Больше часа они сидели молча, глядя на вытянутые ноги друг друга. Наконец Шейлок спросил, можно ли задать вопрос.

– Уже задали.

– Другой вопрос – по поводу брит-милы…

– Брит-милы!

– Ритуального обрезания.

– Черт побери, да знаю я, что такое брит-мила. Но я думал, этот термин применим только к обрезанию восьмидневных младенцев.

– А футболисту, простите, сколько?

Струлович мрачно рассмеялся. Ему будет не хватать Шейлока. Хорошо иметь друга с черной душой. Современные евреи слишком осторожны. «Если нас оскорбляют – разве мы не должны мстить?» Нет, не должны. Мы утремся, еще и спасибо скажем. Если, конечно, дело происходит не в Иудее и Самарии, где нас обвиняют в нацизме. Так что же лучше: быть трусом или нацистом? Риальто – не Самария, но этот островок тоже взрастил еврея, способного за себя постоять. Если бы под страхом смерти Шейлоку пришлось выбирать, быть ли евреем в Самарии, на Риальто или в Золотом треугольнике, он бы точно не выбрал Золотой треугольник.

Внезапно Струлович вспомнил, что Шейлок ни разу не встречался с Грейтаном.

– Вы что, еще и ясновидящий в придачу ко всему остальному?

– Немного – общую картину получить могу. Кроме того, я сужу по вашим рассказам. А еще мне удалось мельком взглянуть на него, когда он выходил из ресторана. Cavernicolo.

Струлович помотал головой из стороны в сторону, словно пытался избавиться от всякого воспоминания о том яростном обмене взглядами. Надо было все-таки подойти и взять футболиста за грудки…

– Понятно, – сказал он. – Так что насчет брит-милы?

– Вас мучают сомнения?

– Если вы ясновидящий, то сами должны знать.

– Я вижу, что вы вините во всем меня. Что ж, это ваше право. Но вы в любой момент можете изменить ситуацию, изменив свое решение. Сжальтесь над футболистом, если душа больше не лежит к мести. Дайте Беатрис свое отцовское благословение.

– Ей шестнадцать!

– Вы все время это повторяете, но для своих шестнадцати Беатрис очень зрелая девушка.

– В том-то и беда.

– Сколько, по-вашему, было Джессике?

– Как-то не задумывался…

– Вот именно. Дело не в возрасте.

– А в чем?

– Ответьте на один вопрос: если вы все-таки вынудите футболиста согласиться на ваши кровавые условия…

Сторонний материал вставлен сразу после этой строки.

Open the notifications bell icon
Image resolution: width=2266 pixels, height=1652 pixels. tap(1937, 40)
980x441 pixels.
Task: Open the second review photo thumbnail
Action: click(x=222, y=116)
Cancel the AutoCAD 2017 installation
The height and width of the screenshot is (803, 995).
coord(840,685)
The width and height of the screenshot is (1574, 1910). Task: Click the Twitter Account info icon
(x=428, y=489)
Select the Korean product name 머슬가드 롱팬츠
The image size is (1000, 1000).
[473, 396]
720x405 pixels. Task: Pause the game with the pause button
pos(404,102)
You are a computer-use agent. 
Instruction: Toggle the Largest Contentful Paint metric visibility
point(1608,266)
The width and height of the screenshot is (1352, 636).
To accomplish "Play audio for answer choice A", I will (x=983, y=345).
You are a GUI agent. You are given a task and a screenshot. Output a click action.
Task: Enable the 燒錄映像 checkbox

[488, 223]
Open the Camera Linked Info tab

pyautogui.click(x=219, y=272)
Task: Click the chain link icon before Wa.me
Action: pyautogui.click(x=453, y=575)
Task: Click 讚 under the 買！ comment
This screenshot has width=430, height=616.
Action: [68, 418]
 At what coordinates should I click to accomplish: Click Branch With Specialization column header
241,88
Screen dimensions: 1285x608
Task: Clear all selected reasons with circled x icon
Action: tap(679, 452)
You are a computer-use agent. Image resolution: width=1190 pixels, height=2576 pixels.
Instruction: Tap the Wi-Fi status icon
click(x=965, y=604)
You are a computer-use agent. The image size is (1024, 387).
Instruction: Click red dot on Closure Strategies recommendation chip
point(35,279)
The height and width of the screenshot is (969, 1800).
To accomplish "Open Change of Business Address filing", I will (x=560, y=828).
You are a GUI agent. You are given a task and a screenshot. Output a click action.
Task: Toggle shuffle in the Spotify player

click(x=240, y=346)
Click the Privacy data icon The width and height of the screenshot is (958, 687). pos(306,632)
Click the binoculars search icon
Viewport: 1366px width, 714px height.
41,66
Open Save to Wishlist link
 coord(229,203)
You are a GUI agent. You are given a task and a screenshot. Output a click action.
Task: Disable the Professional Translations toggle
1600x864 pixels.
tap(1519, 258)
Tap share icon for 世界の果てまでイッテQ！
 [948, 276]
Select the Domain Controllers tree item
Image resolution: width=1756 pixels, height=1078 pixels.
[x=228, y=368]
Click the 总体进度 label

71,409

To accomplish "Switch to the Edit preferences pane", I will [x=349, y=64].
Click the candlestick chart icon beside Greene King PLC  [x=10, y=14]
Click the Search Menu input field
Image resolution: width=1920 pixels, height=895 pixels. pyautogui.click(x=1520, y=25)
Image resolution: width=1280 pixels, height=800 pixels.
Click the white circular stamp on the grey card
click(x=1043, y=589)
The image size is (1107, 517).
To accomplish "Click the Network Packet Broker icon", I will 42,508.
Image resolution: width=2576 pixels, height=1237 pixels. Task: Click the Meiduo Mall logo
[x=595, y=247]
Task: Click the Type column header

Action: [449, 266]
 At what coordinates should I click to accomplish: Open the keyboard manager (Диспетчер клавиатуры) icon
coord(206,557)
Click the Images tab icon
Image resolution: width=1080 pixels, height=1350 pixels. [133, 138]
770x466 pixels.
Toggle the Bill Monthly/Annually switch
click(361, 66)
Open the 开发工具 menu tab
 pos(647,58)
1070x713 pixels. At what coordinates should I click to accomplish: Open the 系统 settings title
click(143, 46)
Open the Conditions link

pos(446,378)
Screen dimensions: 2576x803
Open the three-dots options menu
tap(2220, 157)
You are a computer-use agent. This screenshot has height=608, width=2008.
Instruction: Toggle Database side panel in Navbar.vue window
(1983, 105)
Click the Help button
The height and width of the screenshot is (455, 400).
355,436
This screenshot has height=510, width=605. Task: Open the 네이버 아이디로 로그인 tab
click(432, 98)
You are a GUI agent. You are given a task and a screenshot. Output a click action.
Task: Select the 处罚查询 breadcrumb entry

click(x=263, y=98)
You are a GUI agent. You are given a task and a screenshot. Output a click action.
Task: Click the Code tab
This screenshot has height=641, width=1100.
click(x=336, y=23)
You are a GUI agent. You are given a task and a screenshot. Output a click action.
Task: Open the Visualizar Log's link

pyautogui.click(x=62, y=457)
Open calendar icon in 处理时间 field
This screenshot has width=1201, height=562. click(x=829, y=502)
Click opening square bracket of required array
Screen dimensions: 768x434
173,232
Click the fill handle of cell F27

– Подождите минутку. «Кровавые условия»? Слышать такое от вас…

– Нет, это вы подождите минутку. Я гость в вашем доме, поэтому прошу простить меня за грубость. Вы не можете знать, насколько далеко я готов был зайти в исполнении своих кровавых замыслов. Вы вправе предполагать, но знать вы не можете…

– А сами-то вы знаете?

– Давайте не будем сейчас обо мне. Вернемся к моему вопросу. Если вы все-таки вынудите футболиста согласиться на ваши условия, какими бы вы их ни считали, то будете довольны? Или вы ждете, я бы даже сказал «надеетесь», что он откажется и оставит вашу дочь в покое?

– И то, и другое. Я хочу, чтобы Хаусом оставил мою дочь в покое, и хочу, чтобы он прошел обрезание – при условии…

– При каком условии? Почему же вы замолчали?

– При условии, что нож будет в моей руке.

– По-моему, вы сами себя обманываете. Вы на такое не способны.

– Теперь моя очередь спросить: откуда вам известно, на что я способен, а на что нет? Вы знаете меня всего пару дней.

– А сколько, по-вашему, мне требуется? Я знаю вас как облупленного, мистер Струлович.

– Вы хоть понимаете, до чего обидно это слышать?

– Не хотел вас обидеть. Но позвольте задать еще один вопрос: сколько раз вы присутствовали на брит-миле?

– Вы же ясновидящий, вот сами и ответьте.

– Ни одного. Во-первых, у вас нет сына. Во-вторых, вы презираете религиозные обряды. Однако на самом деле вы ни разу не присутствовали на брит-миле потому, что боитесь упасть в обморок. Многие мужчины теряют сознание – отцы, дяди, братья. Жутко смотреть, как заносят нож над восьмидневным ребенком.

– Хаусом малость постарше.

– Что сделает процедуру еще более кровавой. Кроме того, с чего вы решили, будто вам захочется смотреть на его половой член, не говоря уже о том, чтобы отрезать от него кусок? Сколько нееврейских членов вы видели? Сколько держали в руках?

– Я не обязан отвечать на подобные вопросы.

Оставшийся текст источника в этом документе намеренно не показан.